HUJAN turun di Palembang, sebagian warga bukan langsung bersyukur atas berkah langit, tapi justru sibuk cari tempat tinggi buat ngungsi, sebab, kalau sudah masuk musim hujan, Kota Palembang sering berubah jadi ‘Kota Venesia Dadakan’, minus gondola dan romantisme, yang ada cuma motor mogok, sandal hanyut, dan warga yang mengarungi genangan sambil merutuk nasib seperti pemain sinetron kehabisan dialog.

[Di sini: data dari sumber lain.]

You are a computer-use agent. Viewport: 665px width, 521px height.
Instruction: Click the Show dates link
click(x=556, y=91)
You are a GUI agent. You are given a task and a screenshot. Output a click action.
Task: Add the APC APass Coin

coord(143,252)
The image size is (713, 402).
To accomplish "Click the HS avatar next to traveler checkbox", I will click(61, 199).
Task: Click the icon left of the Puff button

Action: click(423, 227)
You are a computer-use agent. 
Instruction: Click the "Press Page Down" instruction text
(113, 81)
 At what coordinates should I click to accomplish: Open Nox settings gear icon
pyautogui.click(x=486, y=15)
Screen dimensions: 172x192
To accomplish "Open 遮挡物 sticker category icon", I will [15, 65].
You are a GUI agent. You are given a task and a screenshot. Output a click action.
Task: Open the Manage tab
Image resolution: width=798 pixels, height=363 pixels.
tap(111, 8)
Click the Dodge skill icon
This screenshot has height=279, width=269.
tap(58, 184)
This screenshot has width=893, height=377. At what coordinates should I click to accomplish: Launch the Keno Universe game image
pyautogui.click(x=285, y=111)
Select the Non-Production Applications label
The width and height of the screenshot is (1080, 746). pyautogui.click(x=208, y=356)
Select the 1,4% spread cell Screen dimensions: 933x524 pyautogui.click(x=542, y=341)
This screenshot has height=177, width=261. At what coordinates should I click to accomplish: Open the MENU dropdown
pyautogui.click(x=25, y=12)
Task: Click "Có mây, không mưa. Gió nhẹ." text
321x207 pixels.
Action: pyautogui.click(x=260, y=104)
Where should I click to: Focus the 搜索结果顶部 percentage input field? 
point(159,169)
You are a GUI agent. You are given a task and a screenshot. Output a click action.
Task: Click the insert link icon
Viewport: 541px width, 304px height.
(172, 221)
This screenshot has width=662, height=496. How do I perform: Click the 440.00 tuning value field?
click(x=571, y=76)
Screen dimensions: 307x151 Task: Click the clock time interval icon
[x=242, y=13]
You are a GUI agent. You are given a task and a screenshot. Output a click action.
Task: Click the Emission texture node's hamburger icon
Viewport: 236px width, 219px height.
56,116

Tapi sabar dulu, pemirsa sekalian!, kini ada secercah harapan di ujung selokan. Pemerintah Kota Palembang bersama Balai Besar Wilayah Sungai (BBWSS) Sumatera VIII, kayaknya udah nggak tahan juga liat warga saban tahun berenang gaya dada di jalanan protokol, maka itu, dicanangkanlah proyek penataan Sub-DAS Sungai Bendungsungai yang katanya jadi “biang kerok” banjir di kota.
Begitu kira-kira peribahasa baru yang cocok menggambarkan situasi sekarang, sungai ini sudah mengalami penyempitan akut dan sedimentasi kronis. Sama kayak hubungan percintaan yang dipaksakan terus padahal jalannya makin sempit, akhirnya tumpah juga, ya… tumpah airnya, ya….. tumpah emosinya.
Wali Kota Palembang, Ratu Dewa, tampil seperti pahlawan tanpa mantel hujan, memimpin pertemuan strategis dengan niat mulia bikin Palembang bebas banjir. Katanya, dari 19 Sub-DAS yang ada, si Bendung ini paling nyusahin. Lalu akan dimulailah operasi besar-besaran, bukan operasi plastik, tapi operasi normalisasi sungai.
Rencananya sih, bakal dianggarkan lebih dari Rp800 miliar. Wah…, kalau itu dibelikan pempek, bisa bikin Sungai Musi beraroma cuko selama sebulan penuh. Tapi ya ini demi masa depan.
Katanya dana dari APBN dan pinjaman dari World Bank, hebat, bukan hanya rakyat yang utang KTA, pemerintah juga punya loan, tapi buat hal mulia.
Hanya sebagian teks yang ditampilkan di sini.